● Your objective:
Pull out every line below that holds the word "computer".

● Input data:
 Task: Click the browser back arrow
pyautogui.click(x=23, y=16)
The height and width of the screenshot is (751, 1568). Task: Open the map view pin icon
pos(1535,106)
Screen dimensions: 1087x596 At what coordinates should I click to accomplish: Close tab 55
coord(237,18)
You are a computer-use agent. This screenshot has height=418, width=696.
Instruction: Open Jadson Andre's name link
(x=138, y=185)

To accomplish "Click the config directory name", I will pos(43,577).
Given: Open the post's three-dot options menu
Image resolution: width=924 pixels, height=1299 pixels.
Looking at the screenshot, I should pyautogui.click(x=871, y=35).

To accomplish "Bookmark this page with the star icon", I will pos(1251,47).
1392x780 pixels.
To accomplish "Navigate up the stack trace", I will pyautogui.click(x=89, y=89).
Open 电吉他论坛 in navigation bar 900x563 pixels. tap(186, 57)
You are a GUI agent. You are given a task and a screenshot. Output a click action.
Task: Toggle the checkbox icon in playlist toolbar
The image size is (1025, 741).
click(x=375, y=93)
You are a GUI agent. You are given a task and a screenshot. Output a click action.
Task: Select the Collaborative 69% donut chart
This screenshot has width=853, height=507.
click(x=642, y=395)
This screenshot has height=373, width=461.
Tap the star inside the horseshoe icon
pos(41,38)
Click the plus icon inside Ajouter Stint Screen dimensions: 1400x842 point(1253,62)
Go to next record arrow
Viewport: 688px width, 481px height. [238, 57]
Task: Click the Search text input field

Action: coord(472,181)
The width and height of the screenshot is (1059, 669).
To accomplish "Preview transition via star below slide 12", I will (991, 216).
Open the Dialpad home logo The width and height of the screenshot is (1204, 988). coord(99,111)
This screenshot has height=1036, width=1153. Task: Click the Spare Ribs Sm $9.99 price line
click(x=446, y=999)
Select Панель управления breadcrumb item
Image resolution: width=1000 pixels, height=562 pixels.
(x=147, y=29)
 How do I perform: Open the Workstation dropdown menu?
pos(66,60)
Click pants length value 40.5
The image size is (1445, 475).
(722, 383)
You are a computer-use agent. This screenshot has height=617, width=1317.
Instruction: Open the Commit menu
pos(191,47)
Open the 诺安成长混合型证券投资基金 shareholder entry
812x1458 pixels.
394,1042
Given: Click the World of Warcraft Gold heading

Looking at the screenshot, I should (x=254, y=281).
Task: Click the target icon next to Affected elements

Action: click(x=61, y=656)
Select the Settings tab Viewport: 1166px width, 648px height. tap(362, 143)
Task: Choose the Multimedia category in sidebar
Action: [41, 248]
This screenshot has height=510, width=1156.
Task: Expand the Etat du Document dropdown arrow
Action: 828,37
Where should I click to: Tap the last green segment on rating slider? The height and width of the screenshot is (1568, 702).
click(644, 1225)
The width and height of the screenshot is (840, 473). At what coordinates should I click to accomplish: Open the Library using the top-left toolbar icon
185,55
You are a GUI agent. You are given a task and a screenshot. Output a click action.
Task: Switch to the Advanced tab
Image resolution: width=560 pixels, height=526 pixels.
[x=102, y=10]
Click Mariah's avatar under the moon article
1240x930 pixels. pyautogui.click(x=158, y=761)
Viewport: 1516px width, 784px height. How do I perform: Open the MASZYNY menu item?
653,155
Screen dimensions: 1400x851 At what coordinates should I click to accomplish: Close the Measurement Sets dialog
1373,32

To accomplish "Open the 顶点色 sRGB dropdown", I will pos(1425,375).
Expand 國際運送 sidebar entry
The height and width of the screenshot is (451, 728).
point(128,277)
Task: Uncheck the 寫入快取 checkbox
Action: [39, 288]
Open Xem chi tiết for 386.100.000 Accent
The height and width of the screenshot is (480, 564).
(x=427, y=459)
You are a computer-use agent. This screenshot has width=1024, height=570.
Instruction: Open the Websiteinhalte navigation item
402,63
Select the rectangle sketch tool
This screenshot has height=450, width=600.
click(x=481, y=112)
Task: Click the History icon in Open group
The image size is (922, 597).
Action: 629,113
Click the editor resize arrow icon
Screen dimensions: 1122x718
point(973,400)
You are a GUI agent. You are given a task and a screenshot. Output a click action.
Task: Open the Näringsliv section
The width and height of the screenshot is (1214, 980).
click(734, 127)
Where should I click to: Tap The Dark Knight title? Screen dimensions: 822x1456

● Task solution:
You are a computer-use agent. This screenshot has height=418, width=696.
You are a computer-use agent. This screenshot has height=617, width=1317.
You are a computer-use agent. This screenshot has width=1024, height=570.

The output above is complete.